The man sat, and thought about it for a while and said, "I've always wanted to go to Hawaii, but I'm scared to fly and I get very seasick. Could you build me a bridge to Hawaii so I can drive over there to visit?"

The genie laughed and said, "That's impossible!!! Think of the logistics of that! How would the supports ever reach the bottom of the Pacific? Think of how much concrete -- how much steel!! No, think of another wish."

The man said "OK, I will try to think of a really good wish". Finally, he said, "I've been married and divorced four times. My wives always said that I don't care and that I'm insensitive. So, I wish that I could understand women, know how they feel inside and what they're thinking when they give me the silent treatment, know why they're crying, know what they really want when they say "nothing," know how to make them truly happy."

The genie said, "Do you want that bridge to be two lanes or four?"
 

FinalImpact

2 Da Street, Knobs R Gone
Super Moderator
Site Supporter
This is a story about a couple who had been happily married for years.

The only friction in their marriage was the husband's habit of farting loudly every morning when he awoke. The noise would wake his wife and the smell would make her eyes water and make her gasp for air.

Every morning she would plead with him to stop ripping them off because it was making her sick. He told her he couldn't stop it and that it was perfectly natural. She told him to see a doctor; she was concerned that one day he would blow his guts out.

The years went by and he continued to rip them out! Then one Thanksgiving morning as she was preparing the turkey for dinner and he was upstairs sound asleep, she looked at the bowl where she had put the turkey innards and neck, gizzard, liver and all the spare parts and a malicious thought came to her.

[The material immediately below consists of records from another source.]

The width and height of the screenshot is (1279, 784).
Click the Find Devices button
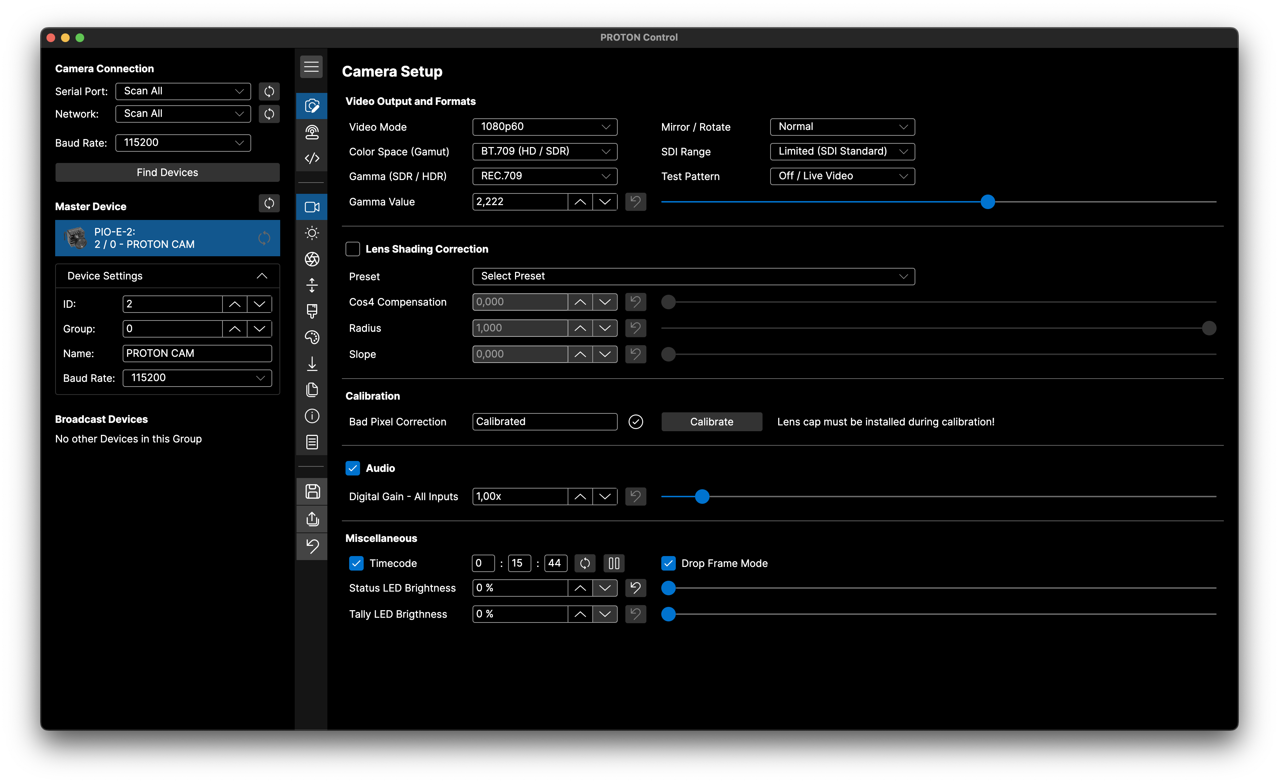tap(167, 172)
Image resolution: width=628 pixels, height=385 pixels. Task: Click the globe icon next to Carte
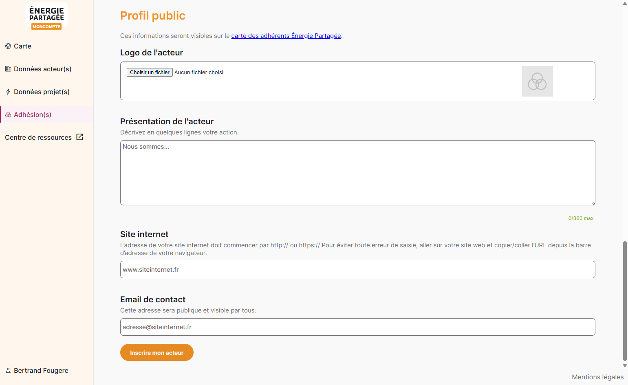tap(8, 46)
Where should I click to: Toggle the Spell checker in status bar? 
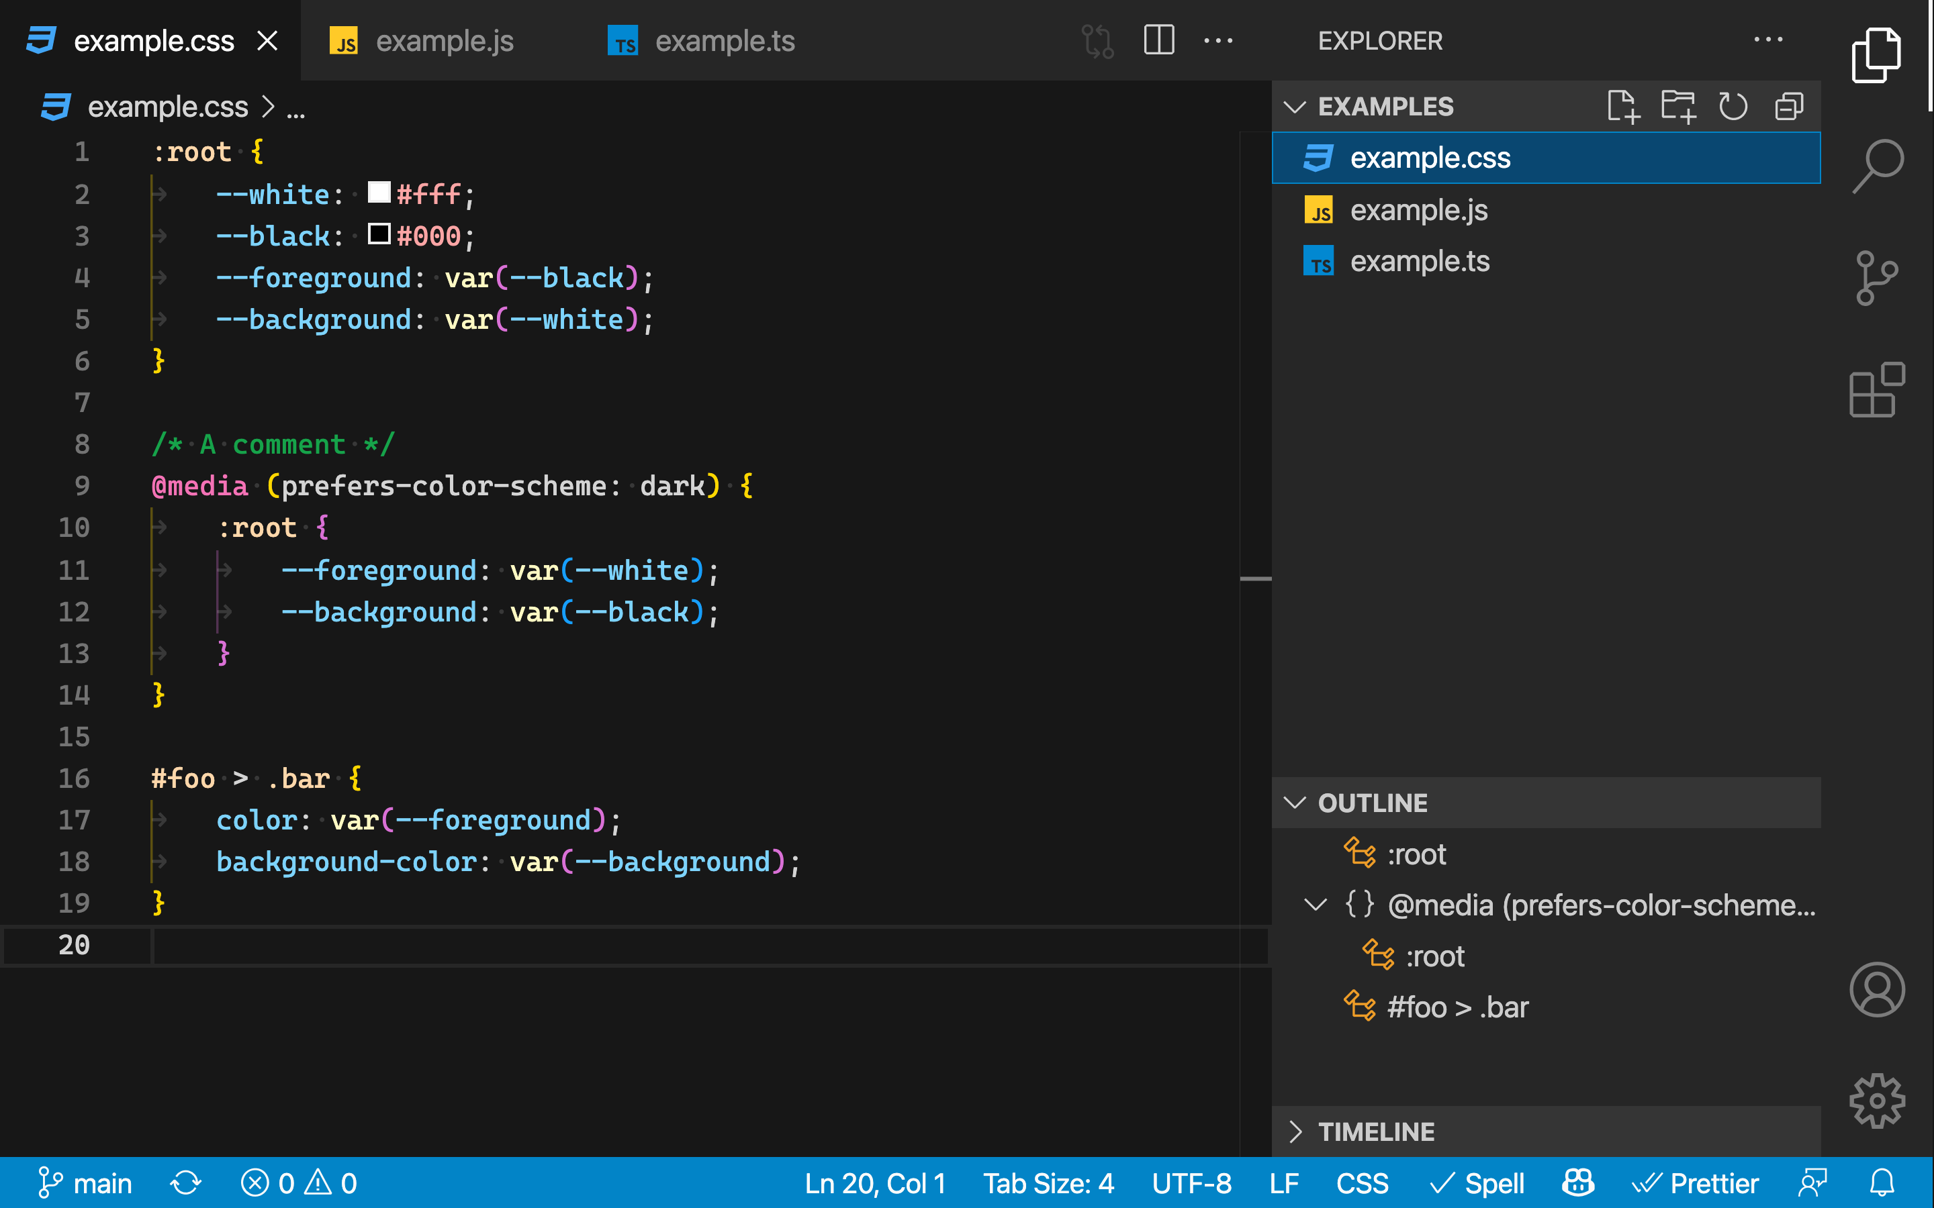(x=1477, y=1183)
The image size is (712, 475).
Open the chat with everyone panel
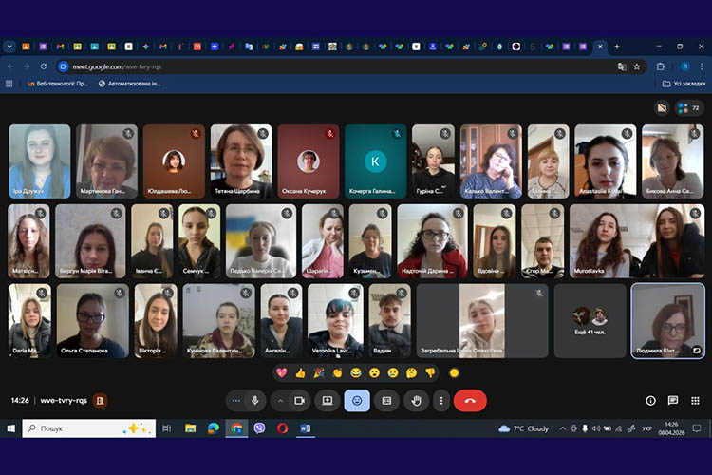tap(673, 401)
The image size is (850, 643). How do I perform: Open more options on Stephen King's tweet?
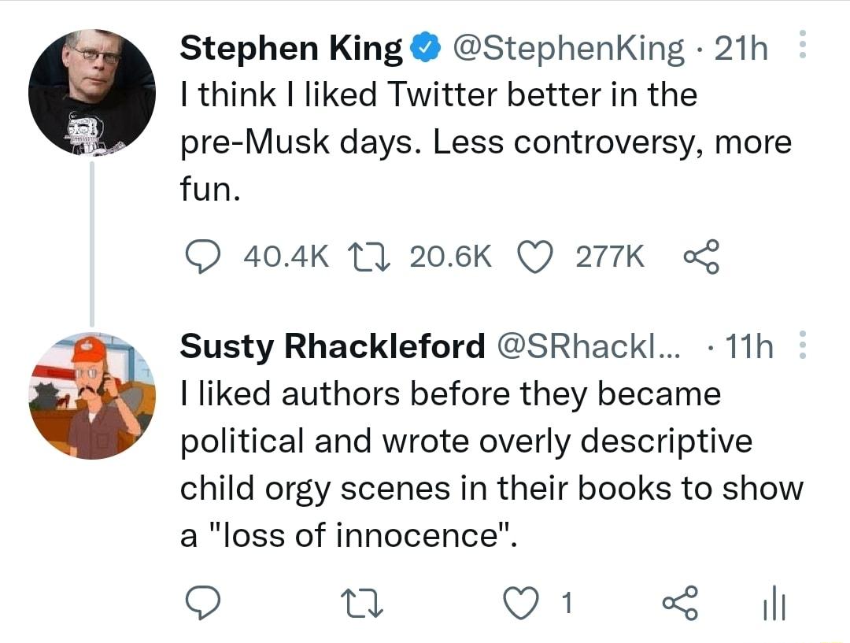point(802,46)
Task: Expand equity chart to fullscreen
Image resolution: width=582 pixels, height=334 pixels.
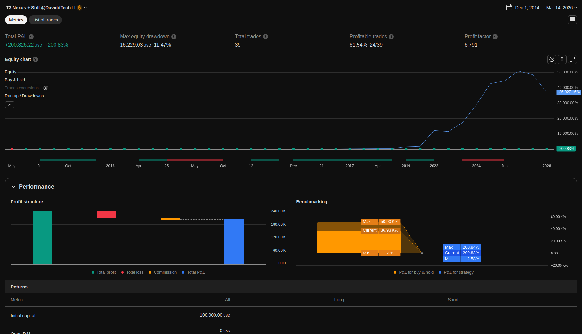Action: pos(572,59)
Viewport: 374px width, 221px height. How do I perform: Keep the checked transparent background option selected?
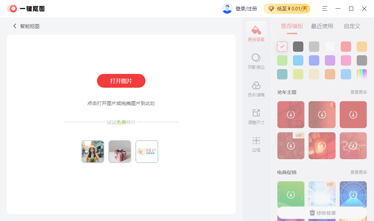coord(282,46)
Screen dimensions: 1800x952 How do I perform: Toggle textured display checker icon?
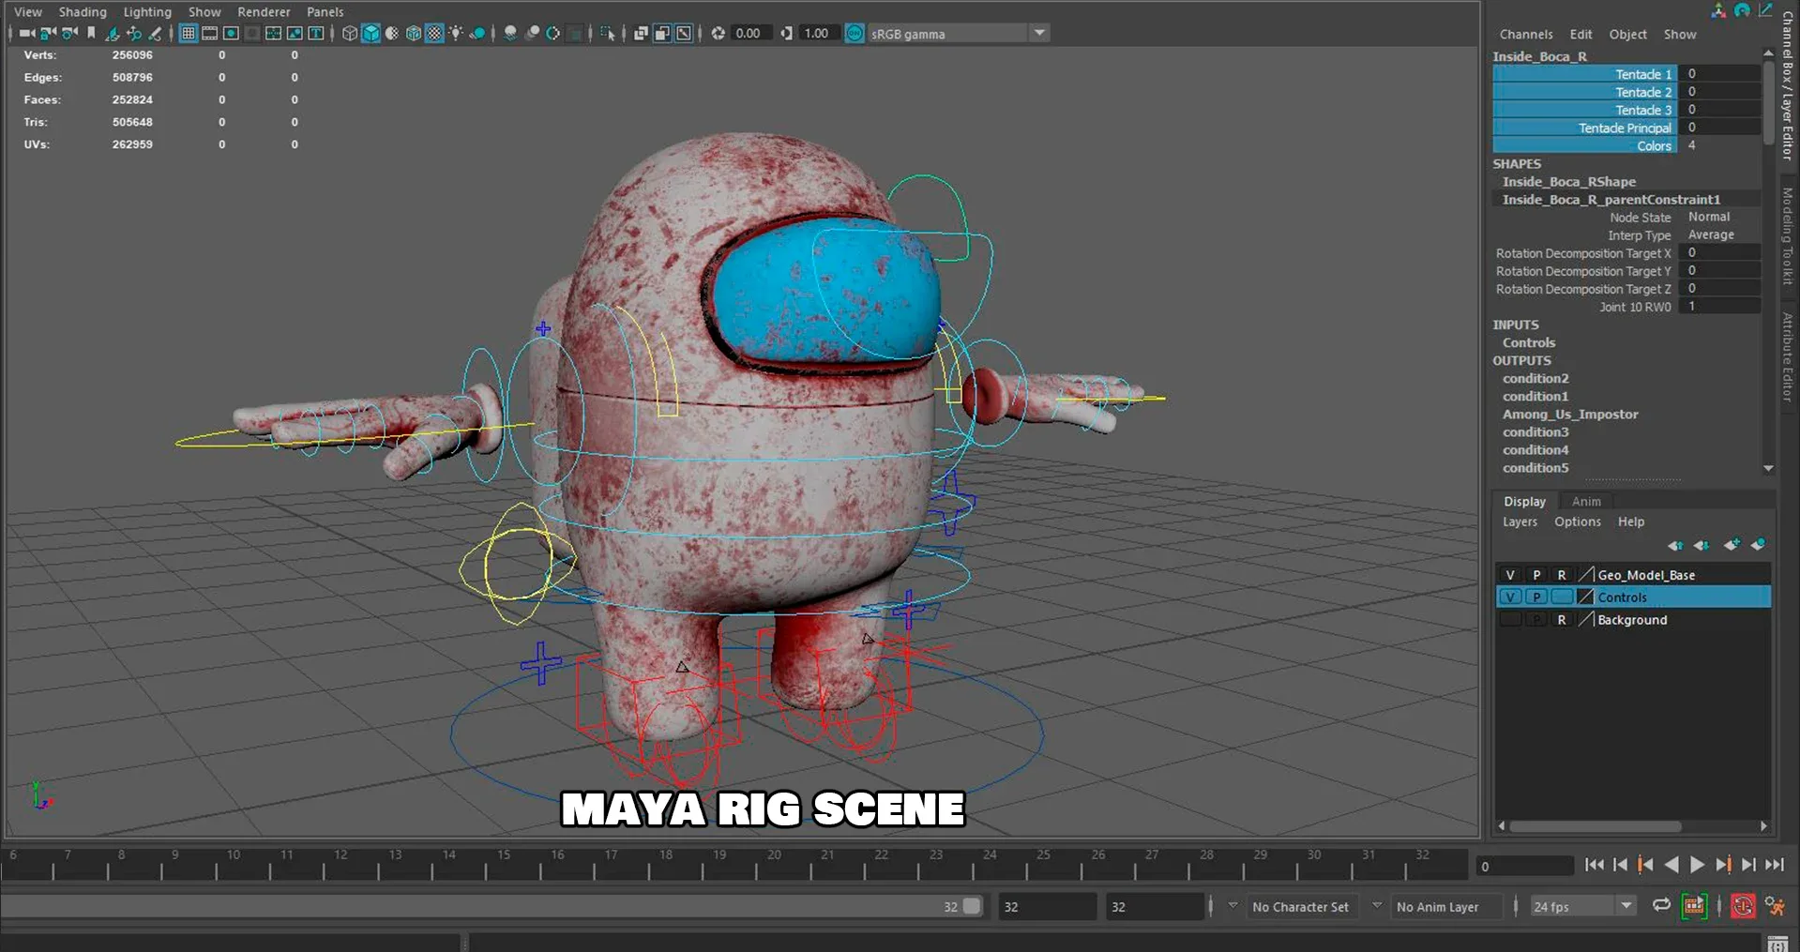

She took the bowl and went upstairs where her husband was sound asleep and, gently pulling back the bed covers, she pulled back the elastic waistband of his underpants and emptied the bowl of turkey guts into his shorts.

Some time later she heard her husband waken with his usual trumpeting which was followed by a blood curdling scream and the sound of frantic footsteps as he ran into the bathroom.

The wife could hardly control herself as she rolled on the floor laughing, tears in her eyes! After years of torture she reckoned she had got him back pretty good.

About twenty minutes later, her husband came downstairs in his blood stained underpants with a look of horror on his face. She bit her lip as she asked him what was the matter.

He said, "Honey, you were right. All these years you warned me and I didn't listen to you."

"What do you mean?" asked his wife.

"Well, you always told me that one day I would end up farting my guts out, and today it finally happened. But by the grace of God, some Vaseline, I think I got most of them back in."